Monday, September 27, 2010

A Primer on Gaucher's Disease

Are you or someone you love affected by Gaucher's disease?

A genetic disease, Gaucher's is caused by the deficiency of an enzyme that is the result of a genetic mutation. Without the enzyme, lipid (a fat) accumulates in the body and can cause symptoms that may appear any time.

Third year resident physician Malika Gupta, MBBS, presented at the Dr. Jennifer Ann Kierson Memorial Pediatric Grand Rounds at Sinai Hospital on Thursday, offering a primer on Gaucher’s disease.

Gaucher's disease symptoms can include, but are not limited to:
• easy bleeding and bruising
• excessive fatigue
• anemia
• weak bones
• enlarged liver and/or spleen causing a swollen stomach

There are three different types of Gaucher’s disease: Type 1, 2 and 3.

While Type 1 occurs throughout the world, it is most prevalent in descendants of Eastern European Jewish people. Within this population, Type 1 Gaucher Disease occurs at a rate of 1 in 450 live births, and is the most common genetically-based disease affecting Jewish people. The brain and spinal cord are not impacted in those with Type 1.
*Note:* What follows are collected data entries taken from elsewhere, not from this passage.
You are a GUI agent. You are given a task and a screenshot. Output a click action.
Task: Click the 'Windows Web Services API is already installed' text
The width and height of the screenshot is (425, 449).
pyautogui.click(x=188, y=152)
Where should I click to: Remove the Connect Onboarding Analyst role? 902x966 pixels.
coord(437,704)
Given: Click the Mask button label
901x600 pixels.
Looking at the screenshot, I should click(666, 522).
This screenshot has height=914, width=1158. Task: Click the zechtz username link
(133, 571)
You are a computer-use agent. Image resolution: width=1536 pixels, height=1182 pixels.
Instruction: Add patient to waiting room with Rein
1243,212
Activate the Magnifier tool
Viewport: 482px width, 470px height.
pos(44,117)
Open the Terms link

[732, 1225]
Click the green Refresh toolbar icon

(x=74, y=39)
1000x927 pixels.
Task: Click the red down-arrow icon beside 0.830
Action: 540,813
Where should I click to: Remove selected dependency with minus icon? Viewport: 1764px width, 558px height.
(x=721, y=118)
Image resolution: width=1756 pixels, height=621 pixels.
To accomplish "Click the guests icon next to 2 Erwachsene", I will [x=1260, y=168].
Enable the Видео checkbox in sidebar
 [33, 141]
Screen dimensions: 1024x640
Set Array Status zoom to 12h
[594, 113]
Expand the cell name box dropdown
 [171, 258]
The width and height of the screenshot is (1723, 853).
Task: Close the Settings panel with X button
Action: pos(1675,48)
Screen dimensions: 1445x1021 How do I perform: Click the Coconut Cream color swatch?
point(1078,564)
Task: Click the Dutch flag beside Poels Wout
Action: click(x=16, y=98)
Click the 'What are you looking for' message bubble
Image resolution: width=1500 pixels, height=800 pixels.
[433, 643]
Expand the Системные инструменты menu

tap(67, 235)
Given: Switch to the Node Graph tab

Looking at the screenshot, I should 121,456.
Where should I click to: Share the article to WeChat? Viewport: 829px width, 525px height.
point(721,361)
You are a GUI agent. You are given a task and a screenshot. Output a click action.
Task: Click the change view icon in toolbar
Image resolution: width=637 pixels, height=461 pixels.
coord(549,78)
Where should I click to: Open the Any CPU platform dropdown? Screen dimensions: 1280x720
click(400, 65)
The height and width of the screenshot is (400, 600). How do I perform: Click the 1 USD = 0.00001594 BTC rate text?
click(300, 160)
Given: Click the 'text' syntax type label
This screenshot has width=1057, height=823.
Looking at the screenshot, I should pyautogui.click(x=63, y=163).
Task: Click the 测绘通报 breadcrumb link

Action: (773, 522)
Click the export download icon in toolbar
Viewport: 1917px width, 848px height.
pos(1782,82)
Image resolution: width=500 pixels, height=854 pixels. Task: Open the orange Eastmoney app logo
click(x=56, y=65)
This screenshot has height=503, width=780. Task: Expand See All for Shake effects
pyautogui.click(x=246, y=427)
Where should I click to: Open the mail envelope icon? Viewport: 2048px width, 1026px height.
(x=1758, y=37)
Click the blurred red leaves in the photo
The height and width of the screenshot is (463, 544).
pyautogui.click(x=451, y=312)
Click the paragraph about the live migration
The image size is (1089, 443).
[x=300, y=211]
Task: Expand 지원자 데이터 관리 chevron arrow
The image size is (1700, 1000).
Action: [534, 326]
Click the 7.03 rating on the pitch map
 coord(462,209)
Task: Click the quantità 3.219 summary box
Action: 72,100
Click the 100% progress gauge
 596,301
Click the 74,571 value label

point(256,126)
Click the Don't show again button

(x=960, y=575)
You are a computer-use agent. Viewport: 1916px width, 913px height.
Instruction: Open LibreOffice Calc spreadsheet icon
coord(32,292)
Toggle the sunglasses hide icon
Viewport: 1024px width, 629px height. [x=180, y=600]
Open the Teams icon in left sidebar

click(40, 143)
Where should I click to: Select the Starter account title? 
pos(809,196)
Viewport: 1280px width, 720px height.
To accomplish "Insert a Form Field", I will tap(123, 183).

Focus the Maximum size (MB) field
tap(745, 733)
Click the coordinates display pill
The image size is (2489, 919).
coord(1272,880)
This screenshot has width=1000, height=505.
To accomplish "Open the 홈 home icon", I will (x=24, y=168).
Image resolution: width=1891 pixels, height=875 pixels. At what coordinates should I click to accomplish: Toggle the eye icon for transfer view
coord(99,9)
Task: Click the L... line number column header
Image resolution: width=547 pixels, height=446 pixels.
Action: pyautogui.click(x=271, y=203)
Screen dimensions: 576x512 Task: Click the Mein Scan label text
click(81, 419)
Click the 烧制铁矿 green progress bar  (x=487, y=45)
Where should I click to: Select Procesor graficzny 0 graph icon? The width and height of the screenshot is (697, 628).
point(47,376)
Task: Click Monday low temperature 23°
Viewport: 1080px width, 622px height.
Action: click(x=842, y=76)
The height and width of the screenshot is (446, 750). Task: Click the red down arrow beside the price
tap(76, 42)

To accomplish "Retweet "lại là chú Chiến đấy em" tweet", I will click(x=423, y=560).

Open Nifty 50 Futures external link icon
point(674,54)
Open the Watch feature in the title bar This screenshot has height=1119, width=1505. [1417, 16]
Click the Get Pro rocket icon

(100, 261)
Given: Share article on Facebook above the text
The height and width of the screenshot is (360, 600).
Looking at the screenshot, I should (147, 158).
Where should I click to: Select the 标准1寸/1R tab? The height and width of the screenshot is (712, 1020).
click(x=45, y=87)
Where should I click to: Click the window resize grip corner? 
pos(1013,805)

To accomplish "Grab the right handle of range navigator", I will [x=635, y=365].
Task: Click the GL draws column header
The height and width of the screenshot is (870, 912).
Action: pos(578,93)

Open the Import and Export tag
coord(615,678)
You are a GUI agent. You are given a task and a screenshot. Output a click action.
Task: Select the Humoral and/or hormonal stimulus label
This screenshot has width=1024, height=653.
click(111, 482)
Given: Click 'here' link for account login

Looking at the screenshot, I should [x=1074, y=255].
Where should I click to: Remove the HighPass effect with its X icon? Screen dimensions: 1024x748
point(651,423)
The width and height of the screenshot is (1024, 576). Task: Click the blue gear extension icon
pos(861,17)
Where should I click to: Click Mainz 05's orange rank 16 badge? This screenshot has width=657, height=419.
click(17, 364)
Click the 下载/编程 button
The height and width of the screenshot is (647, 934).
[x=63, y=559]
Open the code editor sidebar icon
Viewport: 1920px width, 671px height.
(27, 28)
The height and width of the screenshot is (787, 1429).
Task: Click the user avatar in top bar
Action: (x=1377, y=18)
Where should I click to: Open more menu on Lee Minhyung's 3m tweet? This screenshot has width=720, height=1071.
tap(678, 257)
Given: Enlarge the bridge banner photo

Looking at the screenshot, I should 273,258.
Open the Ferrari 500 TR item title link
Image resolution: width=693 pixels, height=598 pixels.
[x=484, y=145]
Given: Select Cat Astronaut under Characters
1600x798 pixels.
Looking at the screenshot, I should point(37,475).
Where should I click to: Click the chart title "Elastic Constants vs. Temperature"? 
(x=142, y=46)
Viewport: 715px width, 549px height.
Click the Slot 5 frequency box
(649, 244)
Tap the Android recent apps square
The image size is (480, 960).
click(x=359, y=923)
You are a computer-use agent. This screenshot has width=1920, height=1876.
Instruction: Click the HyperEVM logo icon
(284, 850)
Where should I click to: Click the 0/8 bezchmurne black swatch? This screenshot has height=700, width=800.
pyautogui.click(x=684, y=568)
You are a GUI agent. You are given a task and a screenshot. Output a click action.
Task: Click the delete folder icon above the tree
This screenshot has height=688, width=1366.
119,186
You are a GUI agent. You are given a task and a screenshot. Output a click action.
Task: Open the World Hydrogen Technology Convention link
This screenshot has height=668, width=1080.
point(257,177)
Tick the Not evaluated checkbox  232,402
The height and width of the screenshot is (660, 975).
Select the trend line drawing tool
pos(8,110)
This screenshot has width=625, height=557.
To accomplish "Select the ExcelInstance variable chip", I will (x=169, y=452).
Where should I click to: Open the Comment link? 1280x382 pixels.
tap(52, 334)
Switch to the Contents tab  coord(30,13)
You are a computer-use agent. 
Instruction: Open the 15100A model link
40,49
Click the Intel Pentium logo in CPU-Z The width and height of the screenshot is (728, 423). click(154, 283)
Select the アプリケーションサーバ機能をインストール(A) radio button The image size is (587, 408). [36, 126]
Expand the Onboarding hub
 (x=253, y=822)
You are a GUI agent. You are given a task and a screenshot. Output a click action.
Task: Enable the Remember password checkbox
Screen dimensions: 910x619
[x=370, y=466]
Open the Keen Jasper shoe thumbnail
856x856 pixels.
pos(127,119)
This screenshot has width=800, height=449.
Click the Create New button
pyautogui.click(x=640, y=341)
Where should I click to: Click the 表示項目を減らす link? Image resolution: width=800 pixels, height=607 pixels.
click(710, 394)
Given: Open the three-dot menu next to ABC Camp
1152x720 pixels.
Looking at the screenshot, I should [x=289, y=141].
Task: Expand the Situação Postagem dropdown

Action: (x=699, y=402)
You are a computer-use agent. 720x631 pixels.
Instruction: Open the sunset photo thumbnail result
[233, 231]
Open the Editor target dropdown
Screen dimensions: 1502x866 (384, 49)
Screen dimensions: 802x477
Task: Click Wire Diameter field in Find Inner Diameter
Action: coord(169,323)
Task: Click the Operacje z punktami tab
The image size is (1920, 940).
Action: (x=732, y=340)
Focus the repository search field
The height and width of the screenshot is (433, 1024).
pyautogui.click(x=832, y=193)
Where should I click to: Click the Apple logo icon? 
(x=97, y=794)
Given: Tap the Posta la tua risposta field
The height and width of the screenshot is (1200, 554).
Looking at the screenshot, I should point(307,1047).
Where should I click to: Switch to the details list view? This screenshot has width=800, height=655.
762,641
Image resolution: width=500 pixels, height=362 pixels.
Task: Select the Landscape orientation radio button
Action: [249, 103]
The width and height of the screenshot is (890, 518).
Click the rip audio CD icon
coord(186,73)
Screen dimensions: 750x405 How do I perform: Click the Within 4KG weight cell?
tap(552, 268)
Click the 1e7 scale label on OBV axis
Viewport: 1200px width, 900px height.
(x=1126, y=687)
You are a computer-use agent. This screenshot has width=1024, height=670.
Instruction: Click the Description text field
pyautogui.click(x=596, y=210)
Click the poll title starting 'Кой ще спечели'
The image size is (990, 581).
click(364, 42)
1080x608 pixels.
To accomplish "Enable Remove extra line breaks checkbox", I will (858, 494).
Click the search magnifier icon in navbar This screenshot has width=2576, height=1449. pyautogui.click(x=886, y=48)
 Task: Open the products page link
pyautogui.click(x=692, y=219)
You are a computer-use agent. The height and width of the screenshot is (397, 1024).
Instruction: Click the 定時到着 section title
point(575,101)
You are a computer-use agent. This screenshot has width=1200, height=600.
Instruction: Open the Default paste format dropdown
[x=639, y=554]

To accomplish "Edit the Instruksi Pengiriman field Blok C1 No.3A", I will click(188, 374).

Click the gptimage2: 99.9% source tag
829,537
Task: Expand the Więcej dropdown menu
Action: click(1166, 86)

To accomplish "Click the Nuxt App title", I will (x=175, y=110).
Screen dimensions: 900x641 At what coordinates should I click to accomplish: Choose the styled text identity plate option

However, Types 2 and 3 are characterized by brain stem abnormalities. Type 2 is usually fatal during the first three years of life and occurs rarely; 1 in 100,000 live births. Type 3 Gaucher's disease is estimated to occur in 1 in 50,000 live births. The neurological symptoms of Type 3 Gaucher's disease are slowly progressive and appear later in childhood than the symptoms of Type 2 Gaucher's disease. Neurological symptoms of Type 3 Gaucher's disease include a lack of coordination, mental deterioration, and seizures.

Even if you do not have Gaucher's disease, you may be a carrier, as the National Gaucher Foundation estimates that, among Eastern European Jews, the carrier rate is around 1 in 15 people. Carrier status can be determined through a blood test. Talk to your physician about whether you might be a carrier.